In one arm, we used a combination of nebulized colistin with systemic colistin, as recommended in IDSA, 2016 guideline (17). In the treatment of pneumonia, antibiotic concentration in the ELF plays an important role in clinical response (30). Beta-lactams, aminoglycosides, and vancomycin have little penetration into the ELF, and the concentration generated in ELF is often less than 50% of their serum concentration (31). Also about colistin, in several studies, it has been documented that this agent could not reach to the MIC of MDR Gram-negative bacteria like Acinetobacter and Pseudomonas in the ELF (20, 32-34). Increasing systemic dose of antibiotics to reach therapeutic levels in ELF will increase the probability of systemic adverse events.

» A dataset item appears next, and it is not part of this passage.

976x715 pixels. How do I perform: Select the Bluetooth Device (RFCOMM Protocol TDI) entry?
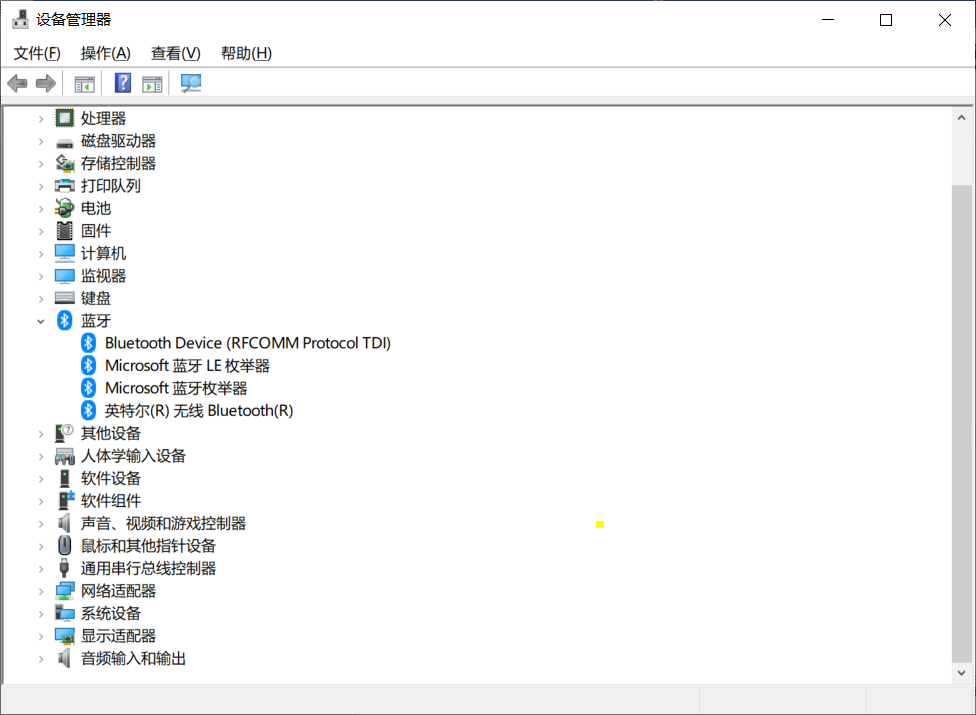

In order to overcome mentioned problems, using nebulized antibiotics has been recommended which deliver drugs directly into ELF and could produce concentrations greater than 100 times the MIC of most bacteria in airways, including MDR organisms, without causing systemic toxicity (35). The IDSA guideline 2016 recommends the use of inhaled antibiotics with low penetration to ELF including aminoglycosides and polymyxins in the treatment of VAP (17).

In another arm of the study, combination of nebulized colistin with systemic ampicillin–sulbactam has been used. Different outcomes in different studies have been defined for this combination. An in-vitro study which evaluated the efficacy of ampicillin-sulbactam plus colistin on the ampicillin–sulbactam resistant MDR A. Baumannii suggests that although this combination therapy has a high synergistic effect in-vitro, this effect is more likely to be observed against species are resistant to colistin (14 have synergistic effects among 21 colistin-resistant strains), while among the 12 species susceptible to colistin, the combination of ampicillin–sulbactam and colistin was mainly associated with antagonistic effects (9 cases) (36). While a clinical study of 39 ICU patients with VAP caused by Carbapenem-Resistant Acinetobacter Baumannii (CRAB) which sensitive to colistin and ampicillin–sulbactam showed that co-administration of high dose ampicillin–sulbactam and colistin compare to colistin alone resulted significantly higher incidence of clinical cure (the initial clinical response rate, defined as the clinical response within the first 4 to 5 days of treatment, was 70% in the combined group, 15.8% in the single treatment group (p = 0.001)). In this study, colistin was used at a dose of 3 million units 3 times a day and ampicillin–sulbactam was given at a dose of 6 g 4 times a day. So, the results of this study did not confirm the antagonistic effect of a combination of ampicillin–sulbactam with colistin in colistin sensitive A. Baumanni species in clinical settings (20). Also, in another study, Kalin and Pongpech confirmed the synergistic effect of colistin and sulbactam combination against A. Baumannii. In these studies, the addition of sulbactam to colistin reduced MIC of both antibiotics against A. Baumannii (37, 38). In a letter to editor Kempf et al., concluded that although the optimum treatment is not currently well established for MDR A. Baumannii infections, the combination of colistin with sulbactam may provide significant benefit over monotherapy and improve the chance of survival (39).

Conclusion

In conclusion, the results demonstrated that the high dose ampicillin–sulbactam plus nebulized colistin regimen has comparable efficacy with intravenous plus nebulized colistin in treatment of VAP caused by MDR Acinetobacter Baumannii with sensitivity to colistin only, with probably lower incidence of kidney injury, based on AKIN criteria, and could be considered as an alternative treatment.

Limitations of Our Study

Shortage of colistin and mesh nebulizer were our main limitation in this study.